Wednesday, 10 September 2025

Clade overview: Nienktvissen


The oceans of Eryobis are teeming with life, from worms that look like straight up aliens to scallops that decided they wanted to be fish.

Obviously there are also still vertebrates in the oceans in the form of fish and secondarily aquatic land vertebrates, but there is also another kind of "vertebrate" that lives in these oceans. Conodonts, while completely extinct on Earth for hundreds of millions of years, are still alive and thriving in the Eryobian seas.
Genetic testing suggests there were at least seven different conodont lineages to survive the mass extinction known as the World Scarring

As they always were, many of the still living conodonts are small, eel-like inconspicuous creatures. But there is one order that stands out, being among the most recognizable animals on Eryobis: the Teuthomorphichthyes. 
Better known as the nienktvissen, squidn'ts or "murder-molas", after one terrible incident, these conodonts are some of the most objectively easily identifiable creatures in the oceans. 

Nearly all of them swim not by undulating as most condonts would, but by flapping their very large dorsal and ventral fins, which were modified from the ancestral caudal fin. This gives them a style of swimming akin to the Molidae of Earth, which is ofcourse where the nickname "murder-mola" comes from. The majority of nienktvissen also possess from five to seven gill-slits and numerous long whiskers and tendrils near the mouth, which serve all kinds of purposes from feeding to steering.
Another common characteristic is their tooth elements which are often plate like and tend to stick out.
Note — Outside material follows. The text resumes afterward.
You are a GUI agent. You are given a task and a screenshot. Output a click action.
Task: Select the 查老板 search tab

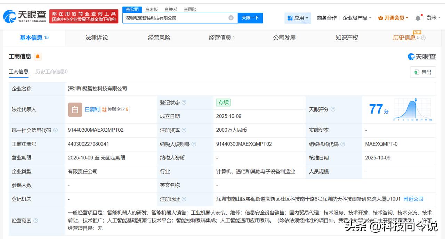pos(151,9)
The hypothetical ancestor of the Nienktvissen

Nienktvissen are incredibly diverse and can be found in every ocean, sea and even in some freshwater habitats. They range in size from just a few centimeters long to gigantic oceanic cruisers like the lantern leviathan with its ten meter wingspan. There are even some forms which have evolved to live close to- and in the sediment, adapting to live on their sides like flounders and Planosolincolans. Unlike these true fish however, such nienktvissen have instead lost the eye that would permanently face down, essentially becoming cylcopean. 

Some examples of living nienktvissen


Despite their incredible diversity and richness in species, nienktvissen are notoriously difficult to classify among themselves. The terms "nienktvis" and "squidn't" were often interchangeable for early explorers, but recently it was established that squidn'ts are a type of nienktvis, specifically those within the Teuthomorphichthyidae, which are the true squidn'ts. But because of the interchangeability of the names in the early days of exploration, there is a lot of animals called "nienktvis" that should be classified as a "true squidn't" and vice verse a lot of "squidn'ts" that are outside Teutomorphichthyidae and are thus nienktvissen or "false squidn'ts". 

The fact that genetic testing has also yielded little result so far does not help with classifying them either. So while species and genera can be placed within families, those families can often not really be placed within a larger group.